My nominee for the scariest movie is an 85-minute German TV movie, later released in American movie theaters. The Wannsee Conference draws its script from the minutes of the January 20 meeting called by Reinhard Heydrich, chief of the Nazi SS, and 14 key representatives of the SS, the Nazi Party and government bureaus to implement “the Final Solution.” A picture of the conference room, setting for this momentous meeting, is shown above.
Heydrich described this plan as “an organizational task unparalleled in history.” This sounds like President Kennedy’s announcement of getting a man on the moon or Teddy Roosevelt’s finishing the Panama Canal after the French had failed. Heydrich’s goal was the extermination of 11 million Jews. The original in German can be seen on YouTube.com, https://www.youtube.com/watch?v=sYdIfOkpMos
I sat in a vast auditorium in Pittsburgh to see the film. Maybe twenty people were scattered among the seats. The old building must have had steam heat, because I remember hearing the steam come on. It sounded like gas being released in a chamber. I feel a chill down my spine even as I remember it.
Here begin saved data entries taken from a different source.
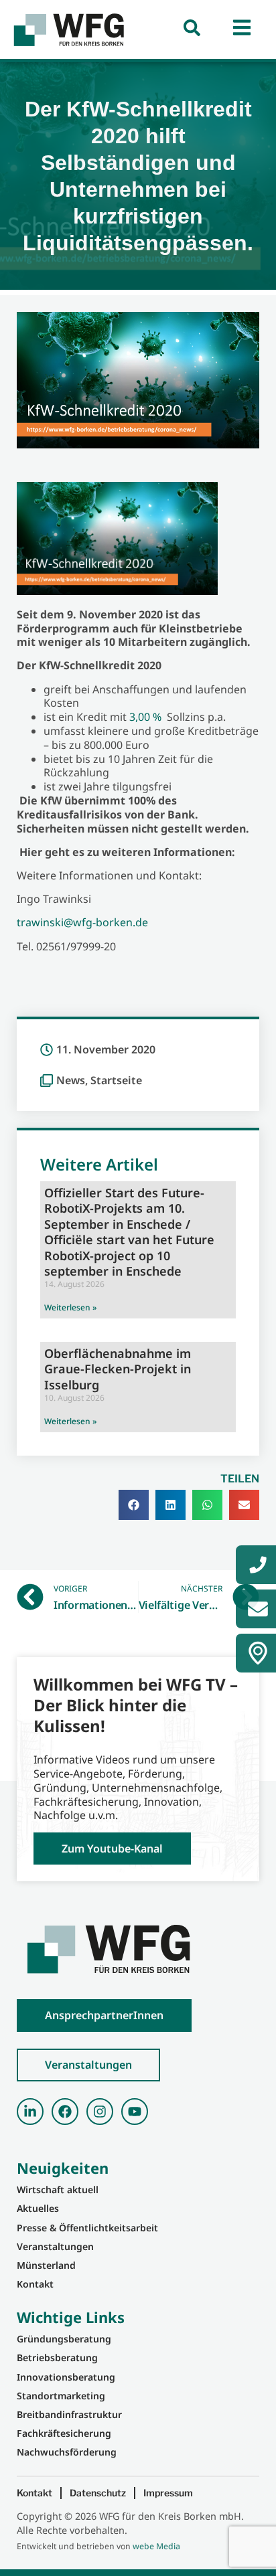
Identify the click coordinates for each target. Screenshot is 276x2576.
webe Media (156, 2546)
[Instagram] (99, 2111)
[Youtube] (134, 2111)
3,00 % (146, 716)
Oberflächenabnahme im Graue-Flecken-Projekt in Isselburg (117, 1369)
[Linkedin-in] (30, 2111)
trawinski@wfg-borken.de (82, 922)
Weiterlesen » (70, 1307)
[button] (134, 1505)
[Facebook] (65, 2111)
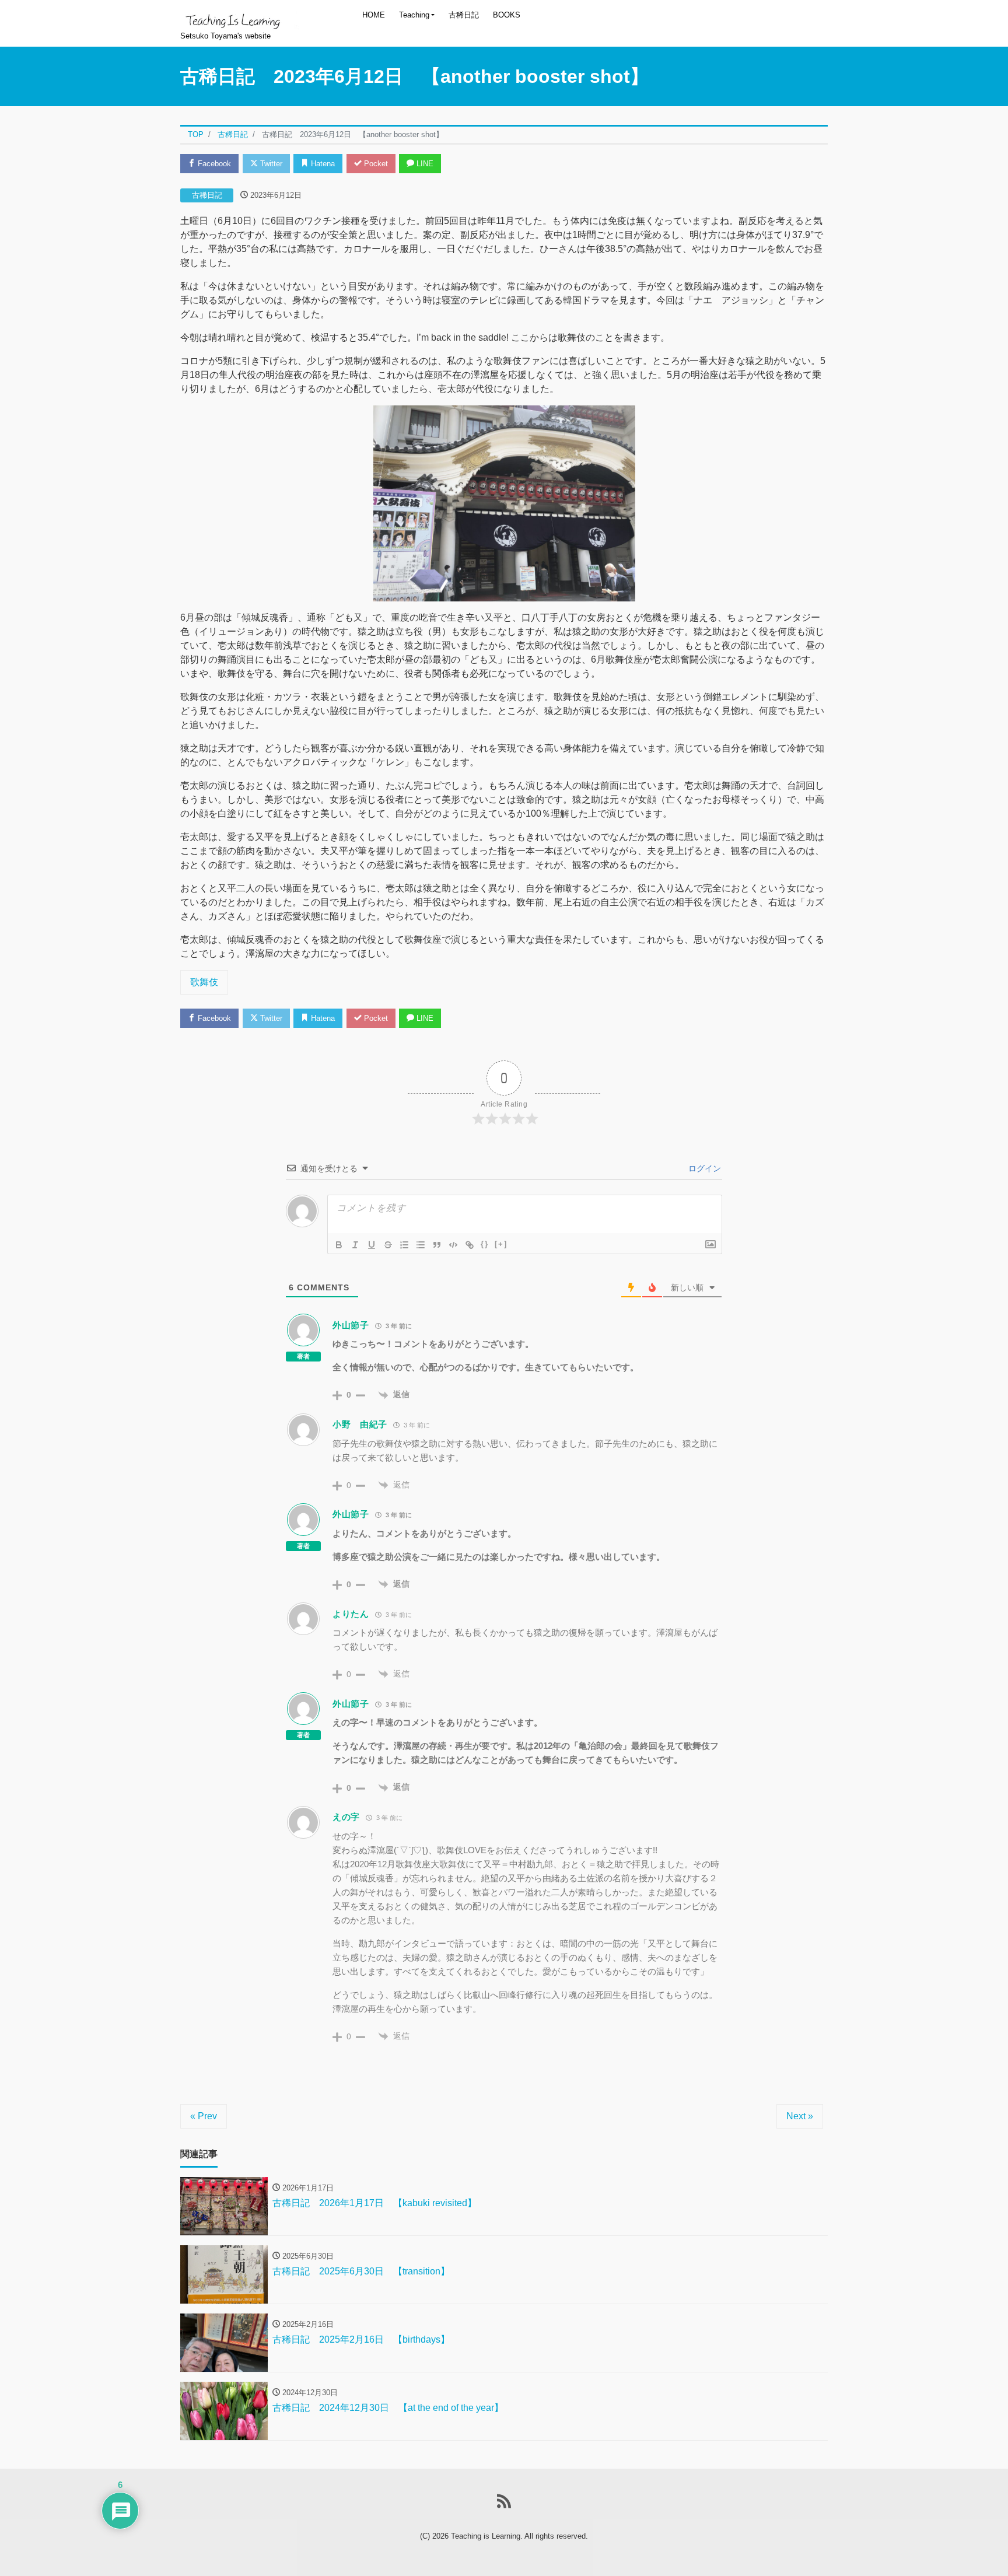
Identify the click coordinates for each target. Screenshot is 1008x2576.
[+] (501, 1244)
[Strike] (388, 1245)
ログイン (703, 1168)
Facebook (213, 163)
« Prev (203, 2116)
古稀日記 (464, 14)
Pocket (375, 163)
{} (485, 1244)
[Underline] (371, 1245)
As New York Times critic Vincent Canby wrote, “Charts are brought out showing how many Jews remain in each occupied country. They are the meeting’s ‘production goals.’ Someone – the sort of fellow who prompts groans at such meetings for being tiresome about small details – raises the question of the Nuremberg Laws and their definition of ‘Jewishness.’ Heydrich and Eichmann are firm. From now on there will be no more splitting of hairs. Anybody with any Jewish blood is a Jew. It simplifies the bookkeeping.”
I can’t help wondering about the timing. In June 1941, in Operation Barbarossa, Hitler’s armies invaded the Soviet Union—expecting to win in three months. By December 5, with German troops only 50 miles from Moscow, the USSR started an unrelenting counterattack. Hitler could not know that he had reached his farthest point in Russia. On December 6, the Japanese attacked Pearl Harbor and the U.S. declared war on Japan on December 8, 1941. Three days later, Hitler and Mussolini declared war on the United States, thus solving FDR’s problem of American sentiment against entering World War II.
Was the “Final Solution,” set for implementation at Wannsee, the height of confidence or an exasperated attempt to get rid of a pesky problem? Or was it a doubling down on a convenient scapegoat.